Minerar criptomoeda é caro. Exige um investimento avultado em hardware para nos mantermos competitivos, e ainda assim poderão passar meses até todo o investimento dar lucro. Então porque não recorrer aos equipamentos dos outros?

Mas, mais uma vez, foram os utilizadores a abrir as portas ao problema, quando instalaram apps infectadas. A app direcciona então o navegador para um site que utiliza a CPU do smartphone para minerar criptomoeda. O site em causa di-lo frontalmente, mas só liberta o smartphone depois do utilizador entrar um código CAPTCHA. Entretanto, o CPU continua sob o controlo do site e a trabalhar no máximo das suas capacidades.

O site justifica o hijack com a necessidade de pagar os custos do servidor causados por tráfego de bots, mas nos sabemos que isso é pura treta.

Entre o choque e a confusão, os utilizadores afectados passavam uma média de quatro minutos num site que recebeu mais de trinta milhões de visitas mensais, numa campanha que a Malwarebytes começou a monitorizar em finais de Janeiro, mas poderá ter decorrido desde Novembro.
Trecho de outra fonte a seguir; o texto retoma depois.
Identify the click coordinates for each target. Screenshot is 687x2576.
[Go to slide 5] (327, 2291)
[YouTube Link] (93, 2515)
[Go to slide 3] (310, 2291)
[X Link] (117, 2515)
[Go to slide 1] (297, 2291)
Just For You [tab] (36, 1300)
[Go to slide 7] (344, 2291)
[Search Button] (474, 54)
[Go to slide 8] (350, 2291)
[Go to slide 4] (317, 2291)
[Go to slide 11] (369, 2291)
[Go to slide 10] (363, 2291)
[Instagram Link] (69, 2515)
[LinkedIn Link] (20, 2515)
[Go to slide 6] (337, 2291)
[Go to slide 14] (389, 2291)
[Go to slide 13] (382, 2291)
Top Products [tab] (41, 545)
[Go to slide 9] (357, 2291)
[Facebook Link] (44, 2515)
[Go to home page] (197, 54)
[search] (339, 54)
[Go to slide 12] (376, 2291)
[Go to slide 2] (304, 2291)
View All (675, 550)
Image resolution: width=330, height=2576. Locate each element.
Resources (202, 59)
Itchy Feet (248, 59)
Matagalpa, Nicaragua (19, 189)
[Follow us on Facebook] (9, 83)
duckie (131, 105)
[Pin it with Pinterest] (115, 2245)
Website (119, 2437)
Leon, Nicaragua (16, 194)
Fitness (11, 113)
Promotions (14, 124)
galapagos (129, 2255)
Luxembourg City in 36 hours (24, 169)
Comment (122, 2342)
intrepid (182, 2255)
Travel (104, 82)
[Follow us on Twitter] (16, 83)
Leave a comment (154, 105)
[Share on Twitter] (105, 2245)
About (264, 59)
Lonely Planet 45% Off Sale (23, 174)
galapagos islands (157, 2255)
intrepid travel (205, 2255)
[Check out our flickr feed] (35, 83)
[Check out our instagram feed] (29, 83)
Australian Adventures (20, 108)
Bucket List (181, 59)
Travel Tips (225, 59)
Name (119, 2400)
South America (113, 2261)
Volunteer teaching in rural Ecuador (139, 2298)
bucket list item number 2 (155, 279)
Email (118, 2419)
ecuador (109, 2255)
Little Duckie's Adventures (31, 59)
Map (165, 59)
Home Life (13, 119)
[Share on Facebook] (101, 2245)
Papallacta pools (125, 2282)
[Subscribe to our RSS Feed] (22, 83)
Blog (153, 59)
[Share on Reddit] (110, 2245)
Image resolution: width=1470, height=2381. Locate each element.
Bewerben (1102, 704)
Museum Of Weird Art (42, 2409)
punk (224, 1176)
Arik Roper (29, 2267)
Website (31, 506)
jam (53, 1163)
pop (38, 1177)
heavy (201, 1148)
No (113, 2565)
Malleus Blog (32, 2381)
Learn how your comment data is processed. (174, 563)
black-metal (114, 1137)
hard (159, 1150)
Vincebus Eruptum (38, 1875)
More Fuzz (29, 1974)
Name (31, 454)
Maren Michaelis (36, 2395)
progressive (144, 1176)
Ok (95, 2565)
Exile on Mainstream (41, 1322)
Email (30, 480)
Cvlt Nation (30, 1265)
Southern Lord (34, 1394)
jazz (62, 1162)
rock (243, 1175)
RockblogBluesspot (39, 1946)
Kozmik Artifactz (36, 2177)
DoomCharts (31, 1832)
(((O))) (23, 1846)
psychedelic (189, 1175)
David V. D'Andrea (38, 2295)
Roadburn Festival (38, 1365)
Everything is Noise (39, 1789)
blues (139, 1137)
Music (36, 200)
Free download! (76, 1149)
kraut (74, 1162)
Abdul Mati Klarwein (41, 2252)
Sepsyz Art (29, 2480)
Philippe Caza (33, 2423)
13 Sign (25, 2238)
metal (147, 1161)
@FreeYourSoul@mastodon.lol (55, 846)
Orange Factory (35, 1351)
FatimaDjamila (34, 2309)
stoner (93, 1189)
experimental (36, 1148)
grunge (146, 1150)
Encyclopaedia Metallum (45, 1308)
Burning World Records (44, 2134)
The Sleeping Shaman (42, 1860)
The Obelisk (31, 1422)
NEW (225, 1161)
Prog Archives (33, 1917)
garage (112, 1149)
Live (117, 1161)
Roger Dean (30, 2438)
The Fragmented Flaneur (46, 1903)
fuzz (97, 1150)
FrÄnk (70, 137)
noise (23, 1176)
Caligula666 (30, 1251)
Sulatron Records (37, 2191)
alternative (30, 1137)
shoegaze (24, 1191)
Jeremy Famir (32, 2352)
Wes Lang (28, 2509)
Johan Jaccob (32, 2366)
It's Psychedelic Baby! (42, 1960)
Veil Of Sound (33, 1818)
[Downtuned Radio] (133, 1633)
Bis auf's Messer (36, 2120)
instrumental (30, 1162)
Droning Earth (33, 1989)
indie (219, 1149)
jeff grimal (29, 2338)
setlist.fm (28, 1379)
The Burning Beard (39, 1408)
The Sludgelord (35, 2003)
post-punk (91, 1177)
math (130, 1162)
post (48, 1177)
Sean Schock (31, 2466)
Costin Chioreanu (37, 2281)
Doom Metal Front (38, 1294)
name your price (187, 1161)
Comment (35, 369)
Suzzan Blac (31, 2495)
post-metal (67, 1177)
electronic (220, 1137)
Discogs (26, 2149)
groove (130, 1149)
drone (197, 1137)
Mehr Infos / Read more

E estes dados referem-se apenas a um dos domínios detectados neste esquema.

Mais uma vez, estamos perante um site que minera Monero, uma criptomoeda que tem estado no centro de muitos destes ataques sem que ninguém consiga fazer algo quanto a isso.

No entanto, os utilizadores continuam a ser uma peça fundamental na travagem deste tipo de ataques. O Google Play continua a ser a única fonte fidedigna e confiável para a instalação de apps Android, e o download de apps de outras fontes deve ser feita por conta e risco do utilizador. Aqui, como em situações anteriores, os utilizadores não foram cuidadosos e abriram os seus smartphones a mais um ataque.